When I open non txt/conf files of proprietary pc games and even of
their mods with notepads/IDEs, I see Gibberish (or something that looks
like it). I don’t see (binary) machine code at all while Wikipedia
declares code in proprietary software comes as machine code — From the
article “Proprietary software”:

Vendors typically distribute proprietary software in compiled
form,usually the machine language understood by the computer’s central
processing unit. They typically retain the source code, or
human-readable version of the software, written in a higher level
programming language.[22]

What is the meaning of “Machine code understood by the computer’s
CPU” — Is it the Gibberish I see when I open the compiled files? Is
this code (that seems similar in all such files) has a special name so I could read about it?

If what I see is not machine code but rather the “obfuscated code”
mentioned further in the article, so where is this aforementioned machine code?

Hi,

What you see is the binary code. The bytes (in decimal 0-255 or hexadecimal 0-FF) are presented as ASCII letters in the text editor and in the typeface it use.

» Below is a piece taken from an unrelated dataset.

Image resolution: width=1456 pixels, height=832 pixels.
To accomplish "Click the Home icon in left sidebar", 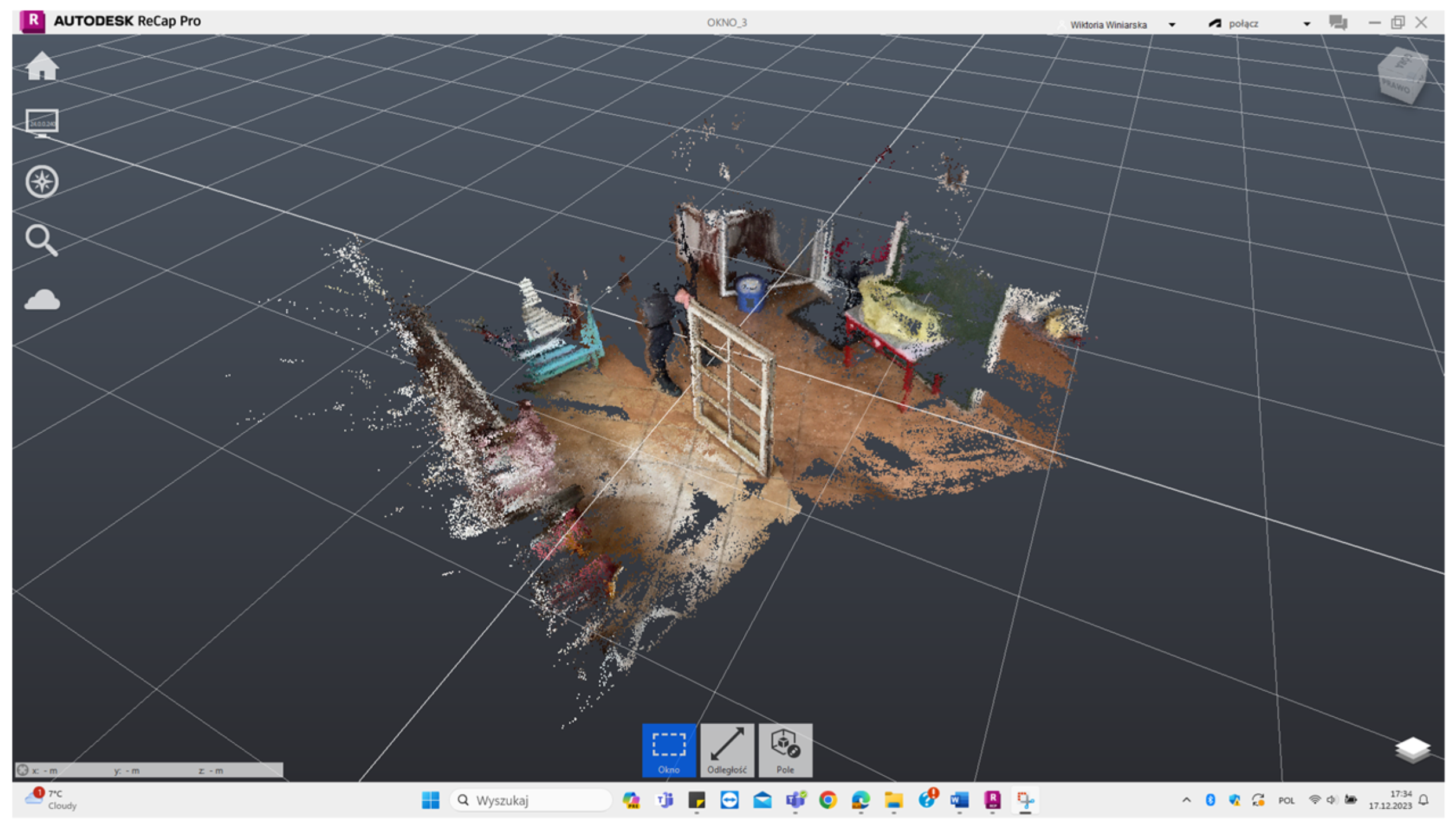I will point(42,66).
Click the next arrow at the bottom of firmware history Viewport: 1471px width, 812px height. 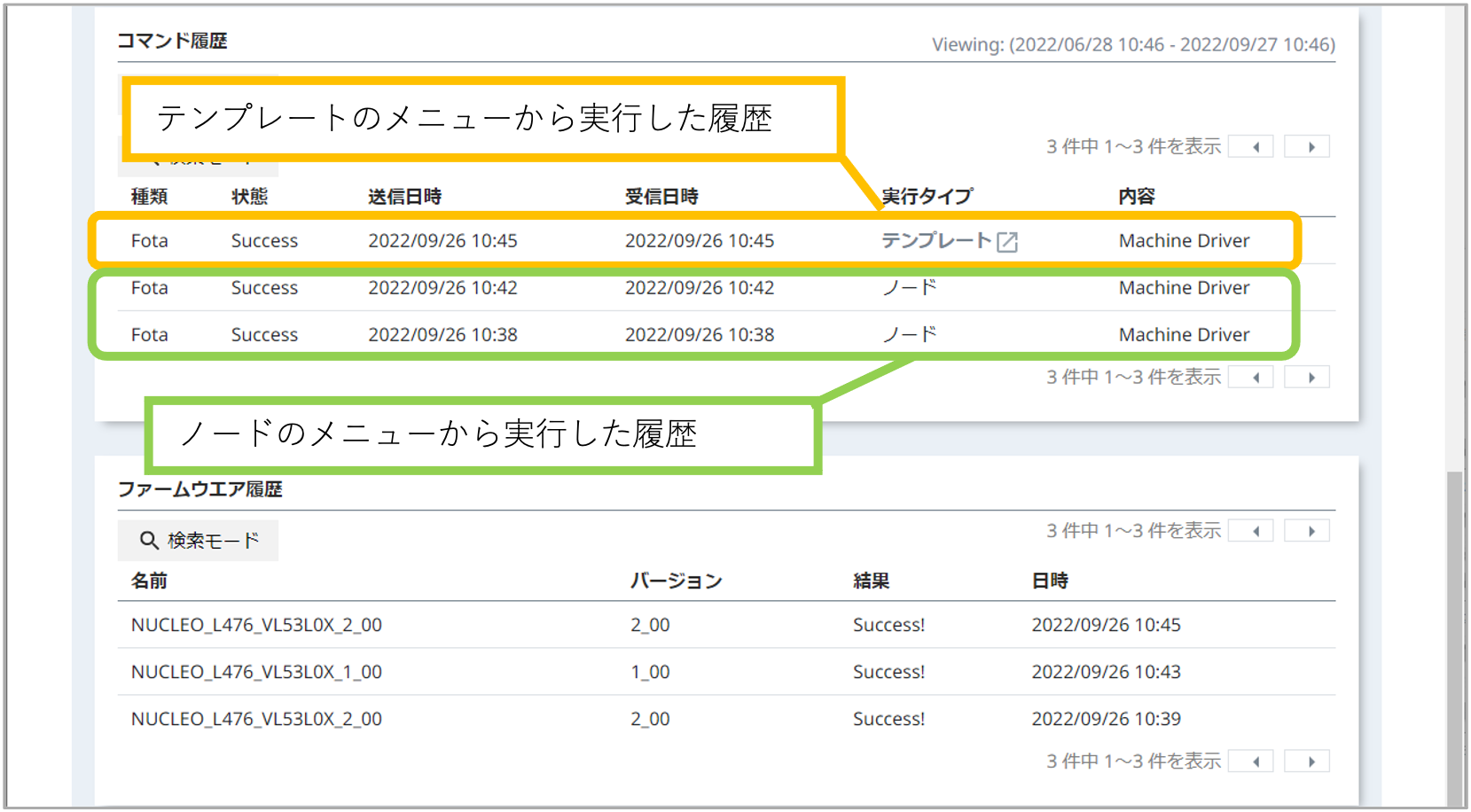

You normally see only the printable letters, but if you are on Windows try to use the “Terminal” font in Notepad to see more of the 255 ASCII letters.

You can actually edit an executable file in Windows Notepad.

I do not recommend it, but as an experiment, scroll to a text you can see when the program is running and replace characters one by one to keep the byte order. The spaces between the text letters are zero bytes you can not type, so don’t touch them. Then save the file by Ctrl+s without opening the Save dialog. This requires that the file isn’t compressed, which it often is.

You better try this on a copy of the original file.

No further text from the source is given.